* _Requirements_: Copy the records from the line with "Where should I click to: Collapse" through the end, putting "project group" in place of "program group" and changing nothing else. Leave out the pictures.
─── Stored records
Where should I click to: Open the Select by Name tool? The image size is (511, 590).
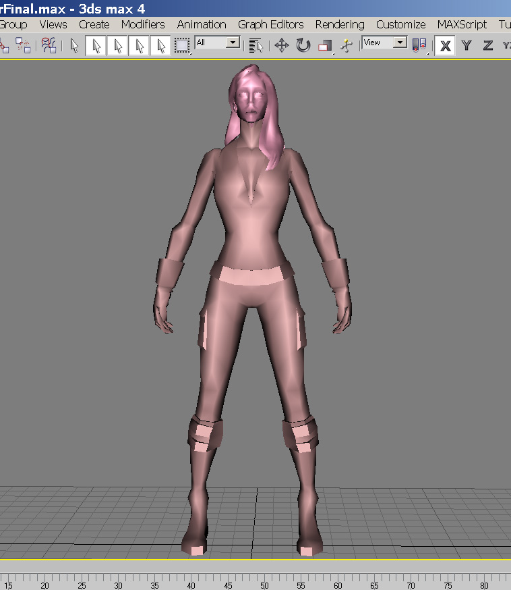pos(256,45)
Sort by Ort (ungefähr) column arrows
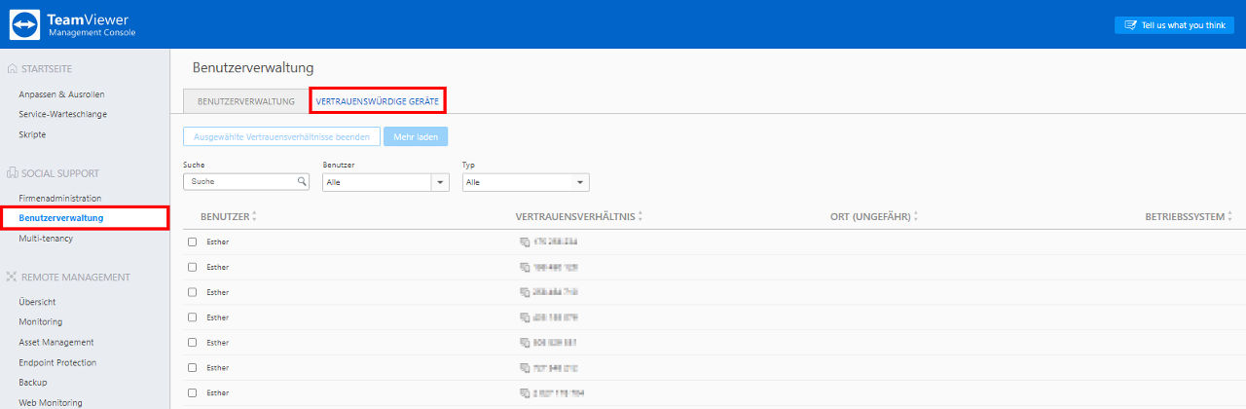Viewport: 1246px width, 409px height. (916, 216)
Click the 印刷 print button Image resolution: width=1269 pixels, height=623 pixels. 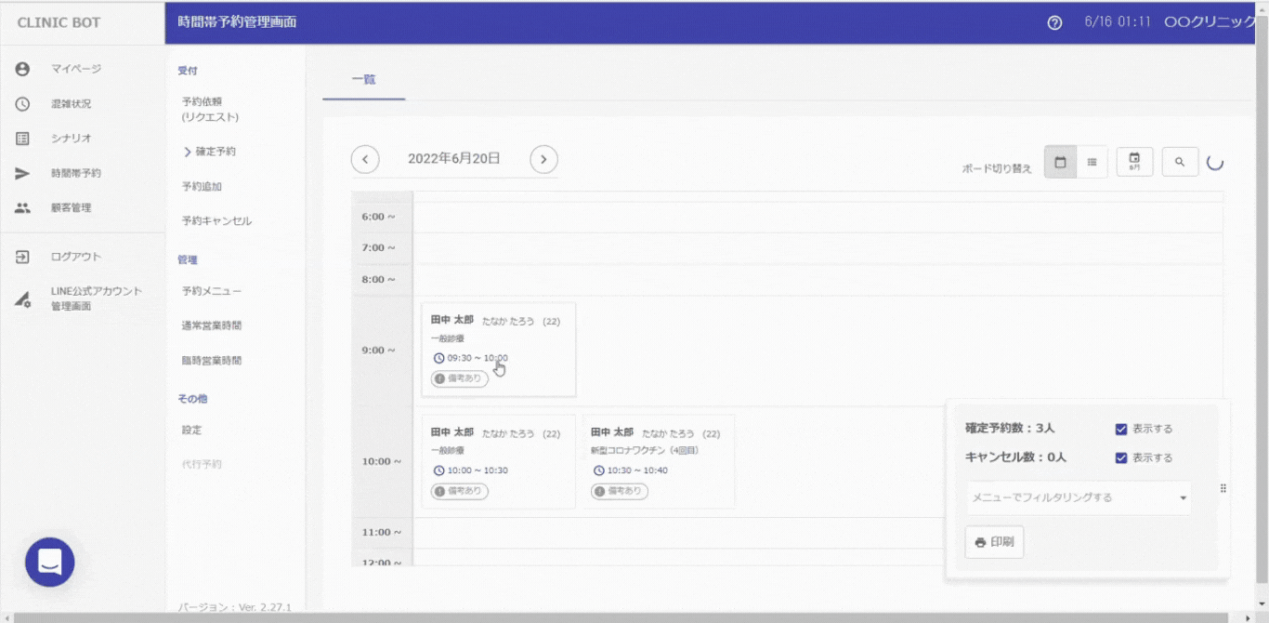click(994, 542)
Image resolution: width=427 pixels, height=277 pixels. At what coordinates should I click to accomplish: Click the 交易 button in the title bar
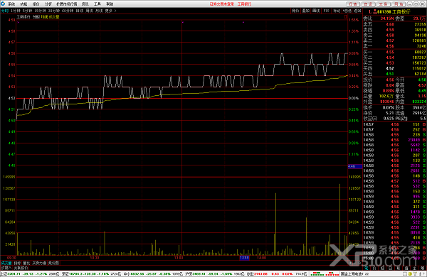click(383, 4)
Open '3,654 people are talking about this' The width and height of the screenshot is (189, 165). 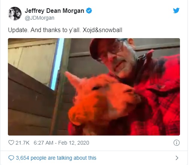[x=56, y=158]
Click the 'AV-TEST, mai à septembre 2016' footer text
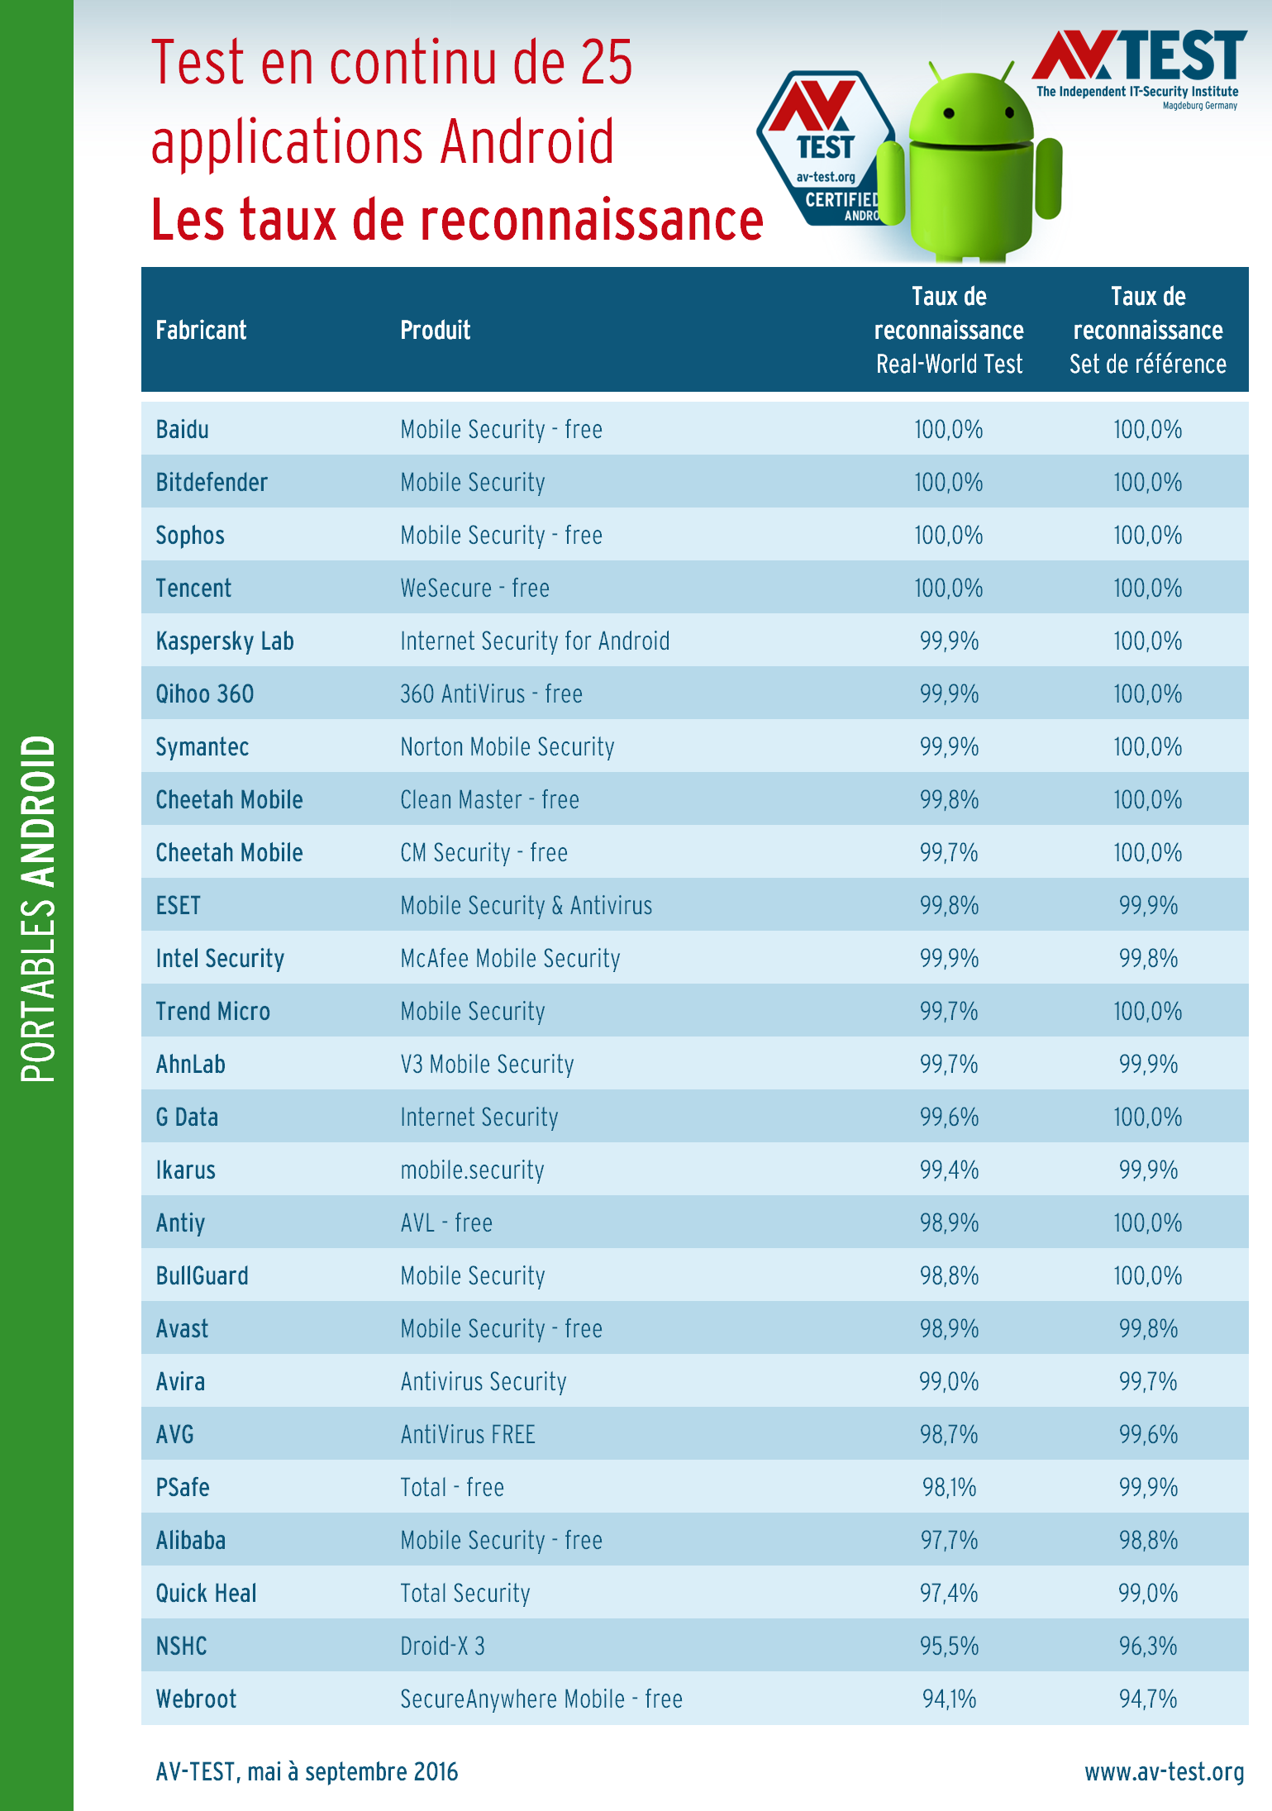 point(307,1771)
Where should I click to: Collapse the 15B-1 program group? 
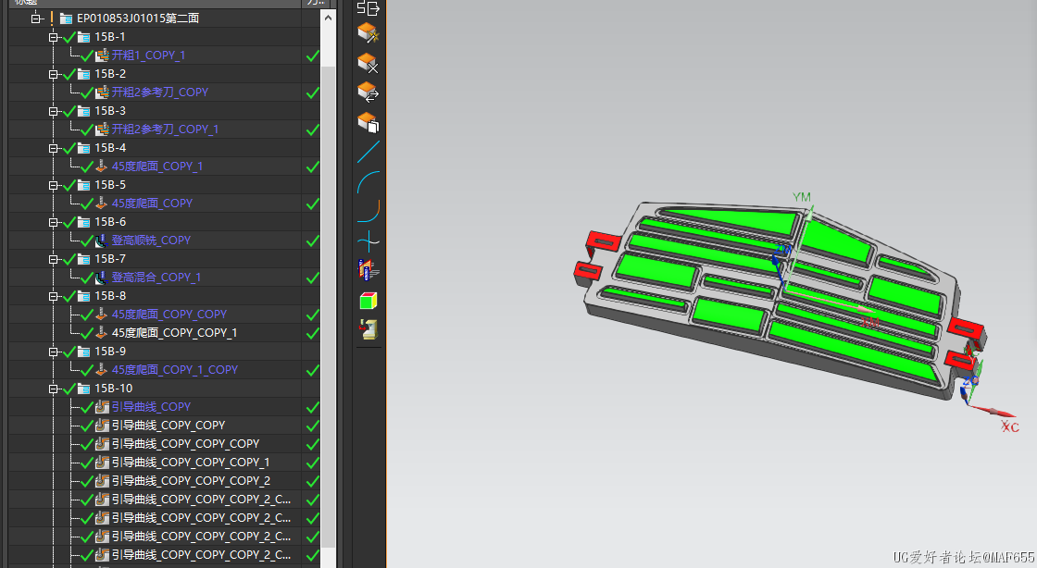pos(54,37)
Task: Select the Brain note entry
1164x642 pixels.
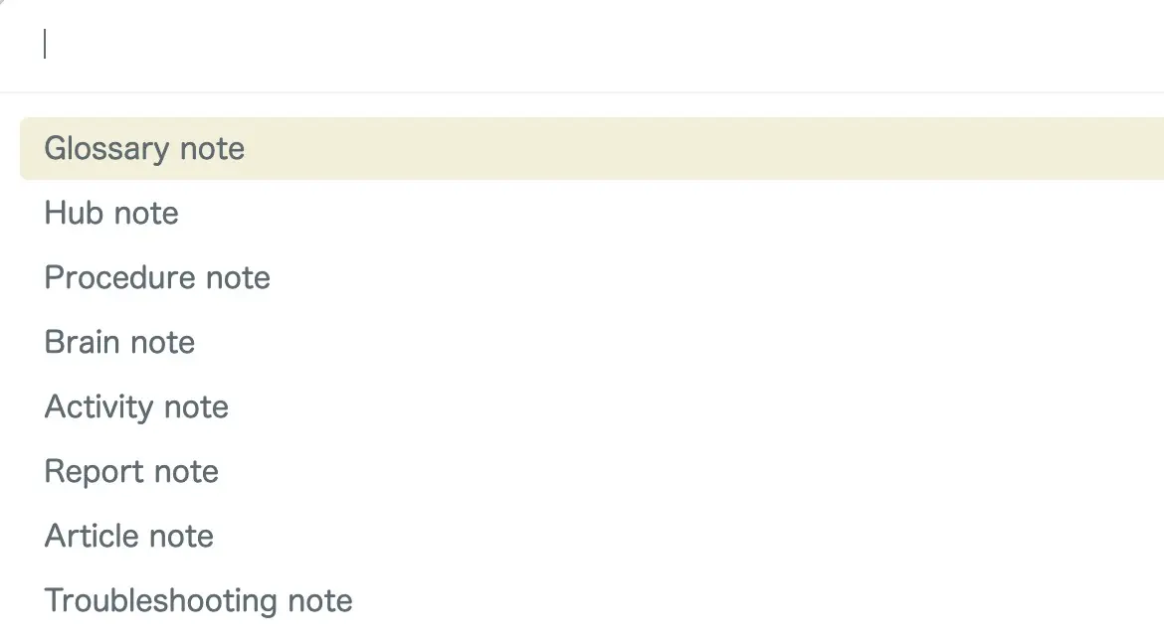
──────
* _Exercise answer_:
Where should I click to: Collapse the 15B-1 project group? 
pos(54,37)
Task: Select the Brain note entry
1164x642 pixels.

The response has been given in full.